BlackBerry Bold 9700 Review

What Mobile
March 1, 2010

The original Bold was the first entrance into the world of 3G for Research In Motion (RIM), and it wasn’t actually that long ago. Just over a year, in fact.

In reality, a BlackBerry never really needed high-speed data, because the overheads for sending and receiving email are so low. It’s still the only device that quickly gets email and lets you manage attachments, or forward large emails, without having to download the whole message first.

Documents are re-formatted to keep the sizes down and there was the option of Wi-Fi for when you were at home, the office, or your local Starbucks.

However, in recent years, people want to download music, stream videos and look at websites that take an age to download. The Bold solved this problem, but came at a price; a large size and very disappointing battery life.

The latest Bold is more akin to the Curve family, and is actually slightly smaller than the 8900, yet it has the addition of 3G, the fastest processor yet used on a BlackBerry and OS 5.0 as standard.

Older devices (including the original Bold and Storm) will be getting 5.0 as an upgrade in due course, but this will be the first model to have it straight out of the box.

The screen is smaller than the original Bold, but it hasn’t lost any of the detail. The resolution is the same, making the pixels even finer than before – and this makes reading text or looking at pictures an incredibly nice experience.

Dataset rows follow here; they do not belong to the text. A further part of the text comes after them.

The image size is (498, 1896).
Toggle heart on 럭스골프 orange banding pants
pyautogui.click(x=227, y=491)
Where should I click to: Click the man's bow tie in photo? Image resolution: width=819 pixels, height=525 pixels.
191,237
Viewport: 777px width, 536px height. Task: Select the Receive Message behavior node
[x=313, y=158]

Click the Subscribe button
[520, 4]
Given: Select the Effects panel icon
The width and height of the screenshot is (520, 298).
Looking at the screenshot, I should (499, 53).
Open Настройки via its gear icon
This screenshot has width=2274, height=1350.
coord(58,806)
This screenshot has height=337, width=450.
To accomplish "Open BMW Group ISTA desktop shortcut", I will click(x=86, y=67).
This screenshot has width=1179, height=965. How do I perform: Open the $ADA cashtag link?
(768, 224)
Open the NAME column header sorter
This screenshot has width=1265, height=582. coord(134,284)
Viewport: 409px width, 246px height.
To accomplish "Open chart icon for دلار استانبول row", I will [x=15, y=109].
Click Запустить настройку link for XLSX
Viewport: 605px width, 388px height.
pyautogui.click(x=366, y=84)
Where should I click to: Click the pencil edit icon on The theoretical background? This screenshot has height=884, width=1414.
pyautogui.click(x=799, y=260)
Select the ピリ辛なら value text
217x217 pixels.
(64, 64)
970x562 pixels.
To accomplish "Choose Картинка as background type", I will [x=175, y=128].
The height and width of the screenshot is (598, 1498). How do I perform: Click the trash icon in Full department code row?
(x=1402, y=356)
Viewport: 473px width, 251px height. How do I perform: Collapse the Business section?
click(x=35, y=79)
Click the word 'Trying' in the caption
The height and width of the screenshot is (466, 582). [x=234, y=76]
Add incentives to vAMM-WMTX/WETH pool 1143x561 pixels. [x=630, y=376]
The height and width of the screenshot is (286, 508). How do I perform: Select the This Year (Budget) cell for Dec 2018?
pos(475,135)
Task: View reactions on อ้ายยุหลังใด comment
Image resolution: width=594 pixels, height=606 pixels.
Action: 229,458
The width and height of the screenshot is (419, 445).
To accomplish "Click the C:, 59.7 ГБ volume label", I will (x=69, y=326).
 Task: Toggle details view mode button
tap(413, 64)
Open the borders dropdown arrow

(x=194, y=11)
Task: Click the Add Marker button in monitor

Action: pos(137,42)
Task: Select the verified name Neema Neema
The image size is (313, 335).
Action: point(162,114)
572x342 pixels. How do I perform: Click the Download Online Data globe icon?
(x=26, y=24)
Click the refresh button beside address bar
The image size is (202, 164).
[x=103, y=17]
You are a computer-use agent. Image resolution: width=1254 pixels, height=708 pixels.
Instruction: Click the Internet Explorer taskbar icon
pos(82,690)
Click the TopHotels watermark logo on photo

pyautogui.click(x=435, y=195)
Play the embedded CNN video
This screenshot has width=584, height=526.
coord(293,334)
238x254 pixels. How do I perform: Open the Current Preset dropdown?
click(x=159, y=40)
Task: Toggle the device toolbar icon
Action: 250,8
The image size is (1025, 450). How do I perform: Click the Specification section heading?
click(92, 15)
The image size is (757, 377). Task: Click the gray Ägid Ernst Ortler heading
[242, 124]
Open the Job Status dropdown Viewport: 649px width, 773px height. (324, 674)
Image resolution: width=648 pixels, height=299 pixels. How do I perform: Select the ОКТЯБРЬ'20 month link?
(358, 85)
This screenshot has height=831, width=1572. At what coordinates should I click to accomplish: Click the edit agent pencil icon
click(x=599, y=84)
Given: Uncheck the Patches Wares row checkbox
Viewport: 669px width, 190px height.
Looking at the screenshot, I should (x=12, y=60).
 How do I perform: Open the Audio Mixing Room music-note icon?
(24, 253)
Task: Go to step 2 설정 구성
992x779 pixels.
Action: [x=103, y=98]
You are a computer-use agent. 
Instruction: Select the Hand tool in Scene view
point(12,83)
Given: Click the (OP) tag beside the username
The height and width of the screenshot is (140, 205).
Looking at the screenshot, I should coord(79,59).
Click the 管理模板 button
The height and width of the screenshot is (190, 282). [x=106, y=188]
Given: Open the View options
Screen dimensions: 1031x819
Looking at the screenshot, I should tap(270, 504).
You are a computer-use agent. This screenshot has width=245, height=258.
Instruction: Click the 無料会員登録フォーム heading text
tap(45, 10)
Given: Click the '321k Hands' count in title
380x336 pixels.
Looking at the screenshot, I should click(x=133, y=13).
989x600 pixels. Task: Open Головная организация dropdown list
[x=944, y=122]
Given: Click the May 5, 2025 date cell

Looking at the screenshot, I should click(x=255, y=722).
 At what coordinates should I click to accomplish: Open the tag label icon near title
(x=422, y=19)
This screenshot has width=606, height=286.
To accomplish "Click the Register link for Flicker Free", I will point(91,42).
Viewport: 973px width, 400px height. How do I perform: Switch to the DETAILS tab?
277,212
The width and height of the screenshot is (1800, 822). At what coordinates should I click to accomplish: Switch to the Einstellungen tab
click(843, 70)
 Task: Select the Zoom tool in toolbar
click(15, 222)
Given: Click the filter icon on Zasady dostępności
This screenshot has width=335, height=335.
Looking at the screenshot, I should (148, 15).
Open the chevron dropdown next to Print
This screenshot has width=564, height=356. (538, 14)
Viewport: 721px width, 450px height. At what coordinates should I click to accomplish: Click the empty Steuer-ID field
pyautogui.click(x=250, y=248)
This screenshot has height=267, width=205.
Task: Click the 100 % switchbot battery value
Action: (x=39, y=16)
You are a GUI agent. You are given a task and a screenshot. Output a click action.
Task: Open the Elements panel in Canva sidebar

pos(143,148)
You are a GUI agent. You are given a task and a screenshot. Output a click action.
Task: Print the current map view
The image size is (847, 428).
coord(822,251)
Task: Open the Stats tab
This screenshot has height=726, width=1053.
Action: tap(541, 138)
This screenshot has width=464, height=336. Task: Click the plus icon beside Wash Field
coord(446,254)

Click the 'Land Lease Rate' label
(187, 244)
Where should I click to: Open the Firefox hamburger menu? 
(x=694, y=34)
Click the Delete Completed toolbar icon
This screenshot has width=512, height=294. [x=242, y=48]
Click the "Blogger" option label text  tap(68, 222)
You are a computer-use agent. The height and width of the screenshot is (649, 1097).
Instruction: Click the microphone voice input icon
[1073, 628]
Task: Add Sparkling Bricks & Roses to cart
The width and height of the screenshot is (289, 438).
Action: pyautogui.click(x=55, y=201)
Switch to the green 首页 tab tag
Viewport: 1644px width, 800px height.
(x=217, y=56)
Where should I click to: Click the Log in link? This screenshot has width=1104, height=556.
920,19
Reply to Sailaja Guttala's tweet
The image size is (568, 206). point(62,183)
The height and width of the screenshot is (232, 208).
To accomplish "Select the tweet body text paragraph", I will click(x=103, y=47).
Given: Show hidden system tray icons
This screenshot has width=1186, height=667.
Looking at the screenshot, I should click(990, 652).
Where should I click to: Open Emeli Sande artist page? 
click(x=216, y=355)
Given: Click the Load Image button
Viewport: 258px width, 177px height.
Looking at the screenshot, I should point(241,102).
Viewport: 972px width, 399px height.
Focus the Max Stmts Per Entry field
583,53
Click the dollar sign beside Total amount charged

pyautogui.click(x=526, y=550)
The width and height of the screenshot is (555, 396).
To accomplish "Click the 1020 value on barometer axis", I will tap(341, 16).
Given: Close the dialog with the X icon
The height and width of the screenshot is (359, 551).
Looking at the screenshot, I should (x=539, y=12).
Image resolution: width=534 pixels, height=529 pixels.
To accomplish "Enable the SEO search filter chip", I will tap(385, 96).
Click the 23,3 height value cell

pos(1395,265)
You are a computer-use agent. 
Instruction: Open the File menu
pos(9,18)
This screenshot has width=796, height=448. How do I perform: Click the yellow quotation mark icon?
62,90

The camera has been given an upgrade to an autofocus 3.2-megapixel sensor and it still has a flash. It continues to record video too, but imaging isn’t really its strongest point – and it really, really struggles to work in low-light conditions.

You’ll also notice the removal of the Trackball, replaced instead with the Trackpad that was first used on the budget-friendly 8520. With the superior screen, it actually works a lot better – especially in the web browser where it makes navigation a lot easier than before. You can adjust the sensitivity and very quickly, you’ll have it on the highest setting and fly around the menus.

A lot of the improvements on the fifth edition of the operating system are to found in the email client, with improved searching features, but there are many enhancements for people who use the consumer BlackBerry service. There’s now integrated synchronisation with Google contacts, and improved security for setting up traditionally web based email services. You can now set apps to trusted status to avoid giving permission to go online every time you start them up.

The web browser is optimised to render pages quicker, while there are further subtle changes throughout, including threaded SMS conversations.

World of Apps

BlackBerry’s application store is growing all the time, and besides the expensive apps for niche business needs, there are plenty of free ones to choose from. The first one you’ll probably be installing is the Facebook client, which is possibly the most comprehensive one out there, alongside the iPhone version.

There are also free Twitter clients (ÜberTwitter comes highly recommended), weather forecast apps and free, ad-supported, games. Unlike an equivalent Nokia Eseries device, a lot of features (like auto switch off/on and advanced calendar functions) are standard, removing the need for costly third-party add-ons.

With the phone being smaller than the first Bold (it could almost fit inside the Bold casing), the keys are smaller, but the ridges make it easy to press them confidently. With automatic punctuation and clever shortcuts for entering text, it’s far ahead of other messaging devices.

The other improvement that will possibly appeal most is in the battery department. Despite having a much faster  (624MHz) processor, it happily lasted for 2-3 days, which was a significant improvement over the original, battery-eating Bold.

And, odd as it may sound to wait until the end to say it, it also looks to me like the best BlackBerry ever made. That’s me sold.



The first Bold was big and had a battery that needed daily charges, but it was still the best BlackBerry model in the range; thanks to the beautiful high-res screen and an almost perfect keyboard. It didn’t have the best camera and the 3-megapixel camera here isn’t much better, but the new Bold has solved everything else. It’s smaller, yet the keyboard hasn’t been compromised for usability, and the battery life is vastly improved. It looks nicer, has a nippy 624MHz processor, BlackBerry OS 5.0 and all this adds up to the ultimate email device. RIM, we love what you do!